At the time names were surfacing in connection with those test results, in the summer of 2009, I was given a list of players by an anonymous source. This person claimed it was a list of all 100+ players who tested positive in 2003. Given the nature in which they were provided to me and given that, at the time, there were a lot of people circulating hoax lists, I was dubious to say the least. I had a separate source at the time who knew people who had access to the actual list of players. The source would not tell me who was on the actual list — it was and continues to be confidential — but the knowledgable source did confirm for me that, as I suspected, my list was bunk. I obviously didn’t write anything about it and moved on.

Some added value from that conversation, however, was learning just how few people actually had access to the real list.
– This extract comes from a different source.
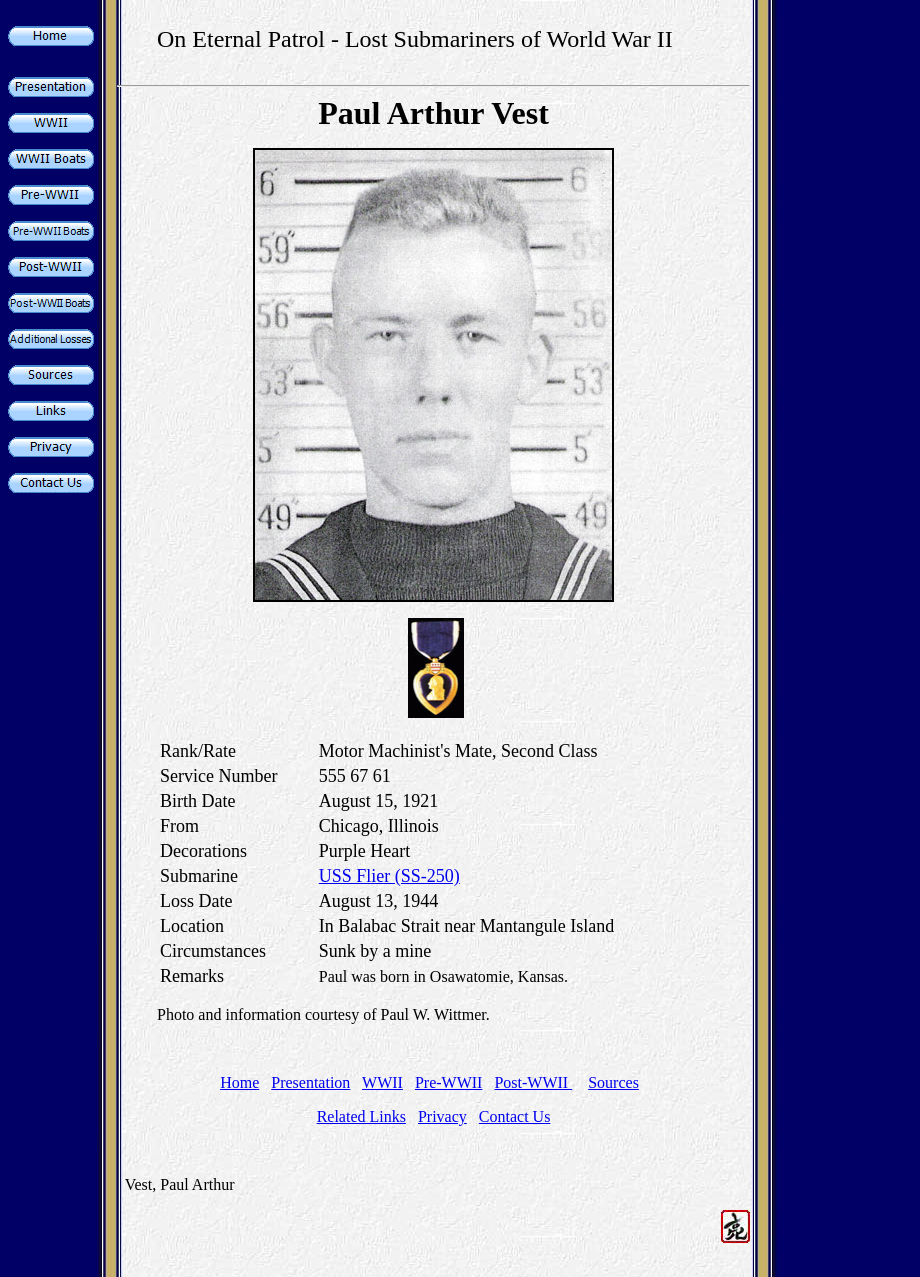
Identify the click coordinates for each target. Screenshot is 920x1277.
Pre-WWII (449, 1082)
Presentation (310, 1082)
A small handful of top officials at the union and the league office did, I was told, and obviously the government had it given that they seized it in their idiotic and illegal raid, but that was it. Clubs, I was specifically told, did not have the list.

We’ll never know for sure, but I strongly, strongly suspect that the source of the leak was either IRS/FDA agent Jeff Novitzky, who spearheaded the government’s investigation into PEDs or someone close to him, such as the prosecutors with whom he worked. Novitzky spent close to a decade outing and prosecuting athletes for PED use and, in my view and the view of many others who followed the story at the time, he saw his work as an almost holy crusade. As the above-linked story about the federal court smacking down his seizure of the 2003 test results as illegal, he was often overzealous.

The reporter who broke the story of David Ortiz’s positive test result was Michael S. Schmidt of the New York Times. Schmidt almost always had the first stories about players being outed as PED users during that period and his reporting on steroids in baseball in general almost always carried with it a pro-government slant. As I said, we’ll never know for sure, but it seems obvious to me that federal investigators and prosecutors were his sources. I suspect they were his sources for the name-naming articles as well. When Ortiz’s name leaked, Novitzky’s investigation was on the brink of being smacked down hard by a federal court and, I suspect, he leaked Ortiz’s name to the New York Times as a means of putting a face on the story and getting public sentiment on the side of those who would name names.

Like I said, though, that’s all ancient history at this point. At least to most people. It’s not to David Ortiz, which is understandable given that the whole incident affected him personally. But I think he’s wrong on the Yankees being the ones to out him. I don’t think anyone with the Yankees knew who was actually on the list. And even if they did, they had no incentive to get into some sort of P.R. war about PED users given that they already at least one prominent superstar getting killed for PED use and a lot of other ones who could possibly have been on the list as well.

But the feds had the list. And a desire to have the bad guys they were trying to prosecute shamed in the public arena. I’d bet a decent sum of money that they’re the ones who leaked your name, Big Papi. I’d aim your rhetorical guns at them if I were you.